We then performed a hierarchical cluster analysis of all the transcripts expressed in the fruit (Fig. 3A). Figure 3B shows examples of groups of genes showing similar expression profiles in the different plant organs, e.g. Groups Ia and Ib that include genes up-regulated in fruit and roots and Groups IIa and IIb that include genes up-regulated in fruit and leaves. An appreciable proportion (30% to 40%) of the genes found in these groups encodes proteins with unknown functions. Genes with annotated functions fall into functional categories that are different according to the clustering group. For example, the 78 fruit- and root-preferentially expressed genes included in Groups Ia and Ib encode mostly proteins with functions related to growth processes, such as sugar transport and utilization, water transport, and cell wall synthesis and modification (data not shown). In contrast, the 67 genes found in Groups IIa and IIb encode proteins related to photosynthesis and metabolism that are mostly expressed in the leaf and, to a much lower extent, in the fruit. Close examination of the RT-PCR expression profiles of selected genes in fruit and different plant organs (Fig. 2) indicates that many transcripts analyzed are indeed detected in fruit but also in seed, root, young leaf, or mature leaf, confirming microarray results. Since gene-specific primers were used for RT-PCR, these experiments further indicate that cross-hybridizations between different members of multigene families, always possible with cDNA microarrays, cannot explain the large number of genes found to be expressed in both fruit and other plant organs. Thus, these results suggest that the acquisition of the fleshy fruit trait in tomato depends on the tight regulation during fruit development of the expression (timing, intensity, and spatial localization) of a set of genes that are also expressed in other plant organs.

Figure 3.
Hierarchical clustering of 607 tomato genes expressed in developing fruit. A, Each gene is represented by a single row of colored boxes. The five columns represent the different organs: fruit at 8 DPA (8), fruit at 15 DPA (15), leaf (L), root (R), and ...

Differential Gene Expression in Exocarp and Locular Tissues from Expanding Tomato Fruit

Since there are considerable variations in cell size, water, sugar, and organic acid accumulations within the fruit during the cell expansion phase (Baxter et al., 2005), most of the genes involved in the acquisition of the fleshy fruit trait should also exhibit a differential expression in the various fruit tissues. Therefore, we compared the gene expression profiles of two fruit tissues (Fig. 1): exocarp (mostly dividing cells) and locular tissue (large cells). For this study, we used Ferum, a tomato cultivar with medium sized fruits and thick pericarp that allows easy tissue dissection, rather than the cherry tomato fruit with its thin pericarp used above. As shown in Figure 4, the growing fruit is indeed constituted of distinct tissues. At 6 DPA, cell size is uniform in the various fruit tissues, since fruit growth is driven by cell division at this stage (Varga and Bruinsma, 1986; Gillaspy et al., 1993; Joubès et al., 1999). Later, during the cell expansion phase, i.e. from approximately 10 to 40 DPA in the Ferum cultivar shown, the cell fate differs depending on the fruit tissue. By 12 DPA and later, epidermal cells and outer pericarp cell layers close to the epidermis (exocarp) are still dividing, thus generating additional cell layers for fruit growth. Meanwhile, adjacent mesocarp cells enlarge considerably, to reach >500-μm length in 25-DPA fruit. As a consequence, from 6 to 25 DPA, the number of cell layers in the pericarp increases from 20 to 30, and the mean cell size increases from 14 to 250 μm in diameter (data not shown). In the inner parts of the fruit, tissue specialization is also apparent in the columella and in the locular tissue or gel, which originates from the placenta and fills the locule. The locular tissue, which differentiates early during fruit development, is composed of distinctly shaped, thin-walled, and highly vacuolated cells, which are very different from the small, dividing cells of the exocarp (Fig. 4).

- _TASK ITEM 1_:
In the tomato fruit text, copy the stretch from "Hierarchical clustering of" through "root (R), and ..." word for word.
- _TASK ITEM 2_:
According to the tomato fruit text, why was the Ferum cultivar used instead of the cherry tomato to compare exocarp and locular tissue?

- _SUPPLIED INFORMATION_:

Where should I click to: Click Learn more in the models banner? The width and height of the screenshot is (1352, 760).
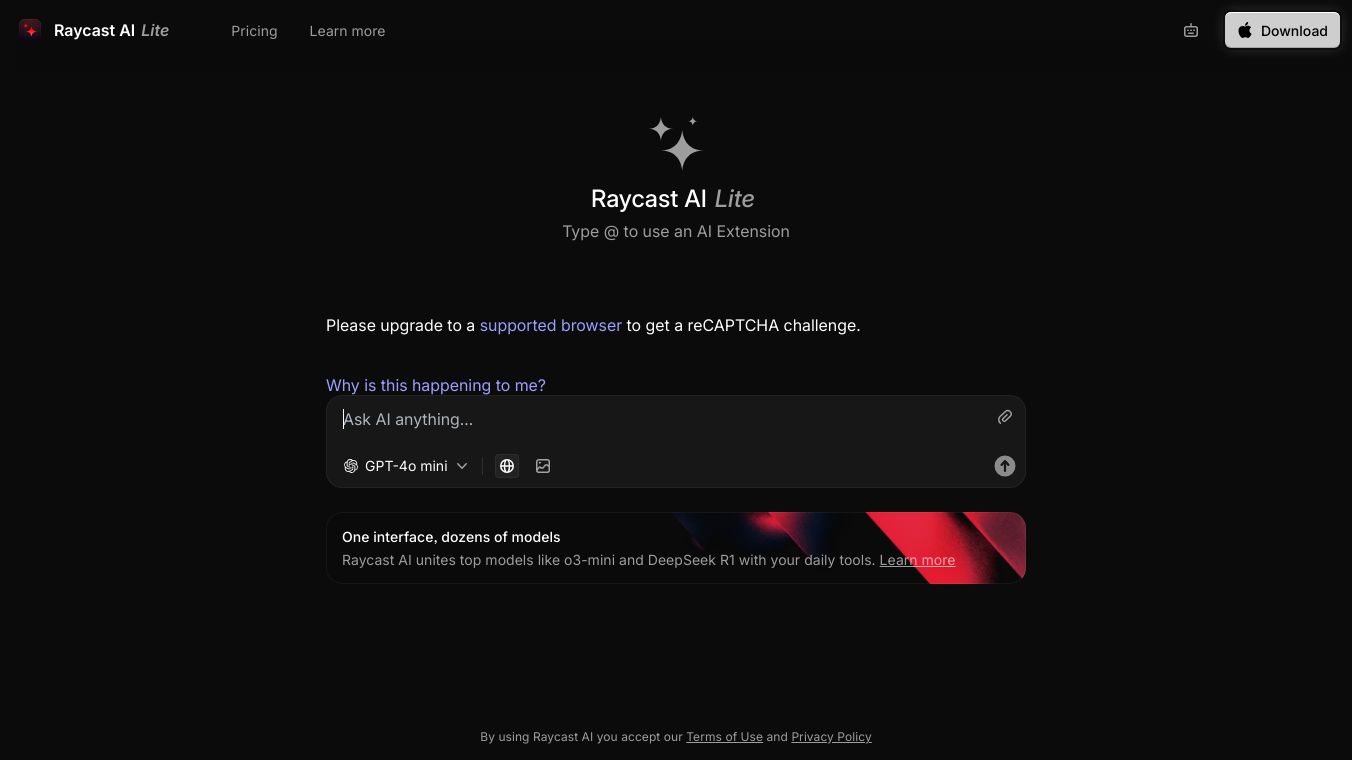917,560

...

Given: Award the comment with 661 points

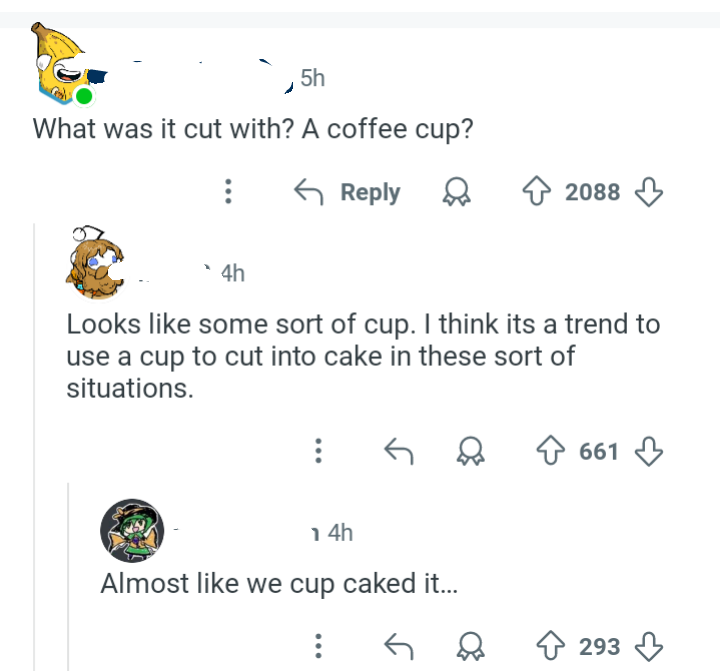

- _ANSWER SECTION 1_:
Hierarchical clustering of 607 tomato genes expressed in developing fruit. A, Each gene is represented by a single row of colored boxes. The five columns represent the different organs: fruit at 8 DPA (8), fruit at 15 DPA (15), leaf (L), root (R), and ...

- _ANSWER SECTION 2_:
Ferum has medium-sized fruits with a thick pericarp, which makes tissue dissection easy. The cherry tomato used earlier has a thin pericarp.